● PASSAGE PROVIDED

****

Thanks for taking an interest R2C. I don't really know what type of support I need right now. At this point I honestly feel pretty detached from my WW. The more I've read about MLC, the more it seems pretty clear to me that this is what my W is going through. I'm just confused right now, because I am having a hard time deciding whether I feel I can actually stand for my marriage through this, or if I need to accept this as the end and begin to move on. I just don't know at this point if I can get past everything she's done, and continues to do, even if she ever does come around.

I've been doing as much as I can to GAL. Spending awesome, quality time with my son, spending more time with friends, reading and working out. I volunteered to serve at church at least one Sunday a month. Trying to meet some NEW people that don't know my W, so that I can spend time with them without talking about her. I'm in IC and have started taking ADs and I'm spending almost no time in the type of misery I was for most of the last 3 months, though I do still have moments where I feel sad.

My primary short term goal right now is to get a separation agreement finished, and secure 50/50 with my son. Once that is done, I will have a much clearer picture of what my time and financial situation is going to look like going forward and I will be able to think about things more than a few days/weeks ahead.

I have goals I want to reach in terms of my weight, strength (lifting) and health. Things that I fell away from when I was fighting a losing battle with depression. I have some projects at the house I want to do, but have been reluctant to because of the uncertainty of my financial situation.

There are a couple 'trips' I want to take my son on. A couple are short-term goals, one is a longer term goal.

****

● INFORMATION PROVIDED
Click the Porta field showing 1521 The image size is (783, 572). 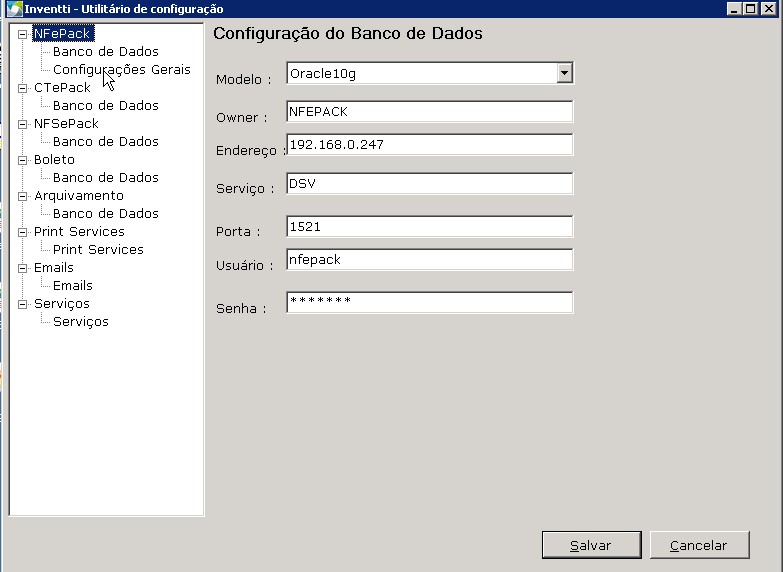(x=429, y=227)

****

Set down, word for word, everything in the forum post from "My primary short" down to "my financial situation.". The data has no connection to the forum post.

My primary short term goal right now is to get a separation agreement finished, and secure 50/50 with my son. Once that is done, I will have a much clearer picture of what my time and financial situation is going to look like going forward and I will be able to think about things more than a few days/weeks ahead.

I have goals I want to reach in terms of my weight, strength (lifting) and health. Things that I fell away from when I was fighting a losing battle with depression. I have some projects at the house I want to do, but have been reluctant to because of the uncertainty of my financial situation.